On Shutterstock’s advanced search page, for instance, you can order your search results by popularity. The same can be done on iStockPhoto. Studying these results will give you valuable insight into the subjects and styles that you could choose to focus on.
Make Sure You Stand Out
Once you’ve figured out what kind of photos are likely to sell, simply copying these styles and subjects and expecting the cash to roll in isn’t enough.
James advises you to “search for what you plan to shoot. When you see the results, ask yourself, ‘Can I shoot this subject in a better/different way?‘ If the answer is No, move on to a different subject, but if the answer is Yes, try it.”
He goes on to say that “people buy stock photography for almost anything, but you need to have the best photo of that subject to get the sale.”
Choosing Where to Sell
Selling stock photos is like selling any other product.

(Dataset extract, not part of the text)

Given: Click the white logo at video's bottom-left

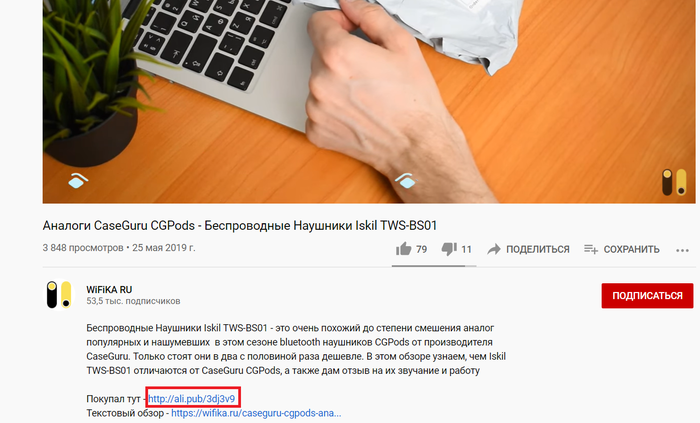Looking at the screenshot, I should point(78,180).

If people can’t find what you’re selling, they won’t buy it.
First, you need to know where to sell your photos. For James, Shutterstock has always been his top performer, with 500px recently making it to second place. There are plenty of other options, though. These include Alamy, iStockPhoto, Photoshelter, Fotolia, and more.

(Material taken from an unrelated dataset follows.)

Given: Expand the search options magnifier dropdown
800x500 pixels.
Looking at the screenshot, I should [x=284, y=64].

Each of these sites offers different commissions (many offering to pay you more if you post your photos exclusively on their site). Do your due diligence to find the best places to sell your photos.
Knowing How to Sell
In the case of how to sell your stock photos, what’s important is your choice of title, description, and tags. When doing this, simply being literal isn’t enough. One example that Microstock Insider gives is that of a street sign with diverging arrows. This can also “represent choice or decision, but only gains that meaning when paired with a title.”
With all of the photos you upload, give careful consideration to your title, description, and tags to ensure your shots are appearing in search results that relate directly and indirectly to your photo.
Patience and Perseverance
Yes, James started earning a small amount of income within a month of submitting stock photographs. But if you want to earn enough to make a dent, you’re going to need to invest some time and energy.
Once you’ve gone through all of the steps above, you’ll have a good idea about what’s going to work for you and what isn’t. But based on the rejections you receive, and the results you experience, the learning curve will continue, and your approach will evolve.
This takes time. Trial and error. Patience. Perseverance. But when you start to get some hard evidence of how your photos are performing, use this information to scale what’s working, and cut back on what isn’t. After all, you’re going to need a considerable stock photo portfolio to generate a meaningful revenue stream.
To save time with this, James co-founded Photoloo, a site that simplifies uploading, posting and managing photos to multiple photography, social media, and microstock sites.
Unsurprisingly, there’s more to making money by selling stock photos than meets the eye. But now that you know the deal, you can approach this opportunity with your eyes wide open.
This is not a way to make a passive income. Nor is it an “easy” way to make money (if there is such a thing).
You’ll need to spend time figuring out what to shoot. Constantly improve your photography skills. Keep one eye on what’s happening in the stock photography world (Microstock Diaries is great for this). And you’ll need to consistently add more photos to your stock portfolio.
The positives, though, are that if you have a good eye for photography, the barriers to entry are low. Anyone can give this a go, and with some perserverance, have a good shot at generating a side-income that could make all the difference to your monthly budget.
After getting the lowdown on what it takes to make some cash selling stock photography, would you be tempted to give it a go? And if you already do, what advice would you give to people who are tempted to start?